空海
香川県とゆかりの深い歴史上の偉人のひとりに空海を挙げることができます。空海は平安時代初期に登場した真言宗の開祖として、また弘法大師としてその名が広く知られています。空海は若い頃から仏道および多岐にわたる学問を学び、山林での修行を経て僧侶として出家を行います。その後留学僧として遣唐使に加わり唐へわたり、さらに知識を深めて帰国した後高野山にて真言宗を開きました。
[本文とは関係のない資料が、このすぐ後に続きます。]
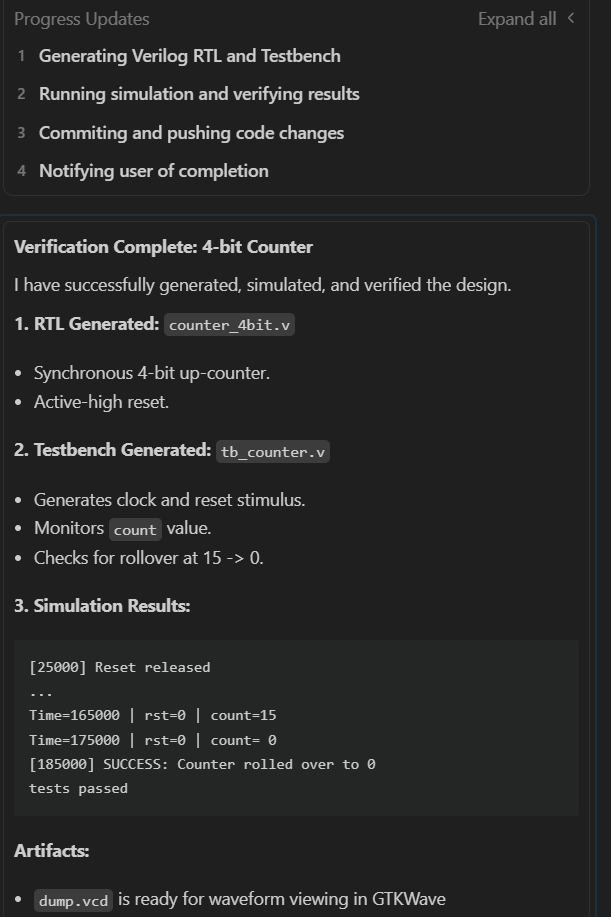
Task: Open the counter_4bit.v file chip
Action: 230,325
なお真言宗は神秘主義・象徴主義な教えである密教を根底にした宗派で大日如来の教えによるものとされ、手に印を結び口に真言を唱え心に仏を感じて仏と一体になる「三密」、現世において正しい行いや正しい心のあり方によって成仏することが出来る「即身成仏」などを説いています。
また空海は書道における高度な技術と教養を持った専門家でもあったことから、日本で最も優れた書家である三筆としても数えられています。その高い評価は空海が没した後の天皇から「弘法大師」の贈り名を与えられるほどで、その名称は書の達人として現在でも広く知られています。なお弘法大師に関することわざとして有名なのが、文字が上手な人は筆の良し悪しを問わない「弘法筆を選ばず」や、どんな人であっても間違いはあるという「弘法にも筆の誤り」があります。そのほかにも一流の文人としても評価されており、当時の代表的な詩集に空海の詩が多数選ばれています。さらに空海は現在日本最大の灌漑用ため池である満濃池の改修にも携わっており、当時の最新技術を駆使してその工事を成功させています。